From tipoff, the atmosphere in The Schott was electric and the Buckeyes fueled that fire with a 11-0 start led by five from Aaron Craft as he forced the issue and controlled the tempo. Jared Sullinger imposed his will from the start on the interior against Duke junior Mason Plumlee. The Buckeye big man was able to draw two first half fouls on Mason, and he was forced to sit, returning as Coach K gambled with his team down by double digits. Duke did bounce back from the initial Buckeye sprint with a 10-0 run of their own led by freshman guard Austin Rivers. Matta chose to throw a mix of defenders at the 6’4″ Rivers, including Buford, Lenzelle Smith Jr., and Jordan Sibert, opting to go with taller guards over the defensive stopper Aaron Craft.

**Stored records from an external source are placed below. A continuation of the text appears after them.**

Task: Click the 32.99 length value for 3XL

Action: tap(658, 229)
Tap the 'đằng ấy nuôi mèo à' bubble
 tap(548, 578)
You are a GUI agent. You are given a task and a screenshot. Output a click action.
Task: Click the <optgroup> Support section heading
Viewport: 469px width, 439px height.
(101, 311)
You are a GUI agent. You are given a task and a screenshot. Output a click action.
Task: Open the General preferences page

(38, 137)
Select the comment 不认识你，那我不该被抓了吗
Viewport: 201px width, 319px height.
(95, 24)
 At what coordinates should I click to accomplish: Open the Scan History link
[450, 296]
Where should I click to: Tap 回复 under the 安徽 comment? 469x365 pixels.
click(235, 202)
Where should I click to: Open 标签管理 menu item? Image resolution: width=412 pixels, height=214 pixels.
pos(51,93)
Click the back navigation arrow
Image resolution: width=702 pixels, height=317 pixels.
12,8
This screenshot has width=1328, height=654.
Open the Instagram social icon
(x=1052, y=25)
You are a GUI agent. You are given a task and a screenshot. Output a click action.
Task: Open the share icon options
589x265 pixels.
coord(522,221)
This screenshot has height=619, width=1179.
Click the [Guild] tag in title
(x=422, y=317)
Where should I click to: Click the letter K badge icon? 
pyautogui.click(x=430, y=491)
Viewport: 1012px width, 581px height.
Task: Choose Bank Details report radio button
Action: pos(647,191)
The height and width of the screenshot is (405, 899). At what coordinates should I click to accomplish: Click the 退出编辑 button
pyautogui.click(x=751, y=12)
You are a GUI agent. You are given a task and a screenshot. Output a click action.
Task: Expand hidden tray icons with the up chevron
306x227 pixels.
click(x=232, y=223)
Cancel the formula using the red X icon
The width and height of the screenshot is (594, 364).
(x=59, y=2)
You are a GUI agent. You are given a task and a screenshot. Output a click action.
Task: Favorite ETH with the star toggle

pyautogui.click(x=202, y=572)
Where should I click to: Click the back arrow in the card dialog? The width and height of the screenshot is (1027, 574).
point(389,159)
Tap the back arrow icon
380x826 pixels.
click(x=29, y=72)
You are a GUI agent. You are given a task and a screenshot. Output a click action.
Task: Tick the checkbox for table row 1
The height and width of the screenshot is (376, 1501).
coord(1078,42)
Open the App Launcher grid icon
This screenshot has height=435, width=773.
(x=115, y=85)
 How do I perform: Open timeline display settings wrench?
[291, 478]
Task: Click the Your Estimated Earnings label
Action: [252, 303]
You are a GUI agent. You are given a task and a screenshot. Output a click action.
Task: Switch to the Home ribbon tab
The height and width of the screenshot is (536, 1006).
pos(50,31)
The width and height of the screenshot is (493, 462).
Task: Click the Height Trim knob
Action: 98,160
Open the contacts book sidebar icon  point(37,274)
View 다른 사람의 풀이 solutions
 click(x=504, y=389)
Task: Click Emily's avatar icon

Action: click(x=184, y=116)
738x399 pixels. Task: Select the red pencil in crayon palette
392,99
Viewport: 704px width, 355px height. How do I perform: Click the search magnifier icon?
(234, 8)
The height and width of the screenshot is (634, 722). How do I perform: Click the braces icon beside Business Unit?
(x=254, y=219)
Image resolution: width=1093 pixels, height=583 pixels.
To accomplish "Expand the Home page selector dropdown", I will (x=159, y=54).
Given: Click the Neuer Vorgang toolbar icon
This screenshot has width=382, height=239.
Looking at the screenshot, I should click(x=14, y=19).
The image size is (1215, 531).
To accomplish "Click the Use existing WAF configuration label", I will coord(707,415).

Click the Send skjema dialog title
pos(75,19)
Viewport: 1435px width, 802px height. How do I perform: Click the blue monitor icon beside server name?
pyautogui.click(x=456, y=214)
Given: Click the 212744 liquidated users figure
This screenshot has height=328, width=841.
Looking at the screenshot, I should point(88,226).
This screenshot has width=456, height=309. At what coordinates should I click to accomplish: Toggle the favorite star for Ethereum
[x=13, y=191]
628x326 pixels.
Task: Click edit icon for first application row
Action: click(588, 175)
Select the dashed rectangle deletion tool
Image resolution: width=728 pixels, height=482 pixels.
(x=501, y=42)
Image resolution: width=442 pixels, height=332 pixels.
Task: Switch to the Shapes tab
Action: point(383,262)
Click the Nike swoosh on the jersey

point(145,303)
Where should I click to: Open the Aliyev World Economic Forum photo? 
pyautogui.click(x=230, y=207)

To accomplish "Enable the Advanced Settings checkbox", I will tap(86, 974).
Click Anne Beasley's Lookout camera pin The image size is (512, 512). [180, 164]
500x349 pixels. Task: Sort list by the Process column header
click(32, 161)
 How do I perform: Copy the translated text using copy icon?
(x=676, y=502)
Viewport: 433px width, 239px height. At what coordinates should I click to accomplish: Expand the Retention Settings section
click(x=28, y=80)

The key to the Buckeyes’ second run, the one that would propel them to the blowout victory, was Deshaun Thomas. Not one person on the Duke squad could stop the 6’7″ forward inside or outside. Part of what makes Deshaun such a dynamic scoring threat is the fact that he will put up a shot, anywhere, anytime. With his length, range, and knack for rebounding, he makes shots that no one else on the team would even dream about. With 7:47 in the first half, Thomas scored his first basket of the game. At halftime, Thomas beat the first half buzzer with a right mid-block jumper to push his point total to 13. Continuing into the second half, DT poured in 12 straight points for Ohio State, and by that point, the Bucks were up 20. When Craft can keep opponents honest by hitting open jumpers (three 3-pointers made tonight) and Thomas adds a fourth scorer to the Sullinger/Buford attack, the Buckeyes aren’t going to get beat. For all the punchlines about Thomas having never seen a shot he didn’t like, he was a conduit for making the extra pass tonight, and his shot selection is getting better every game. Ohio State assisted on 18 of their 35 field goals, led by Craft’s 8 and Buford’s 4.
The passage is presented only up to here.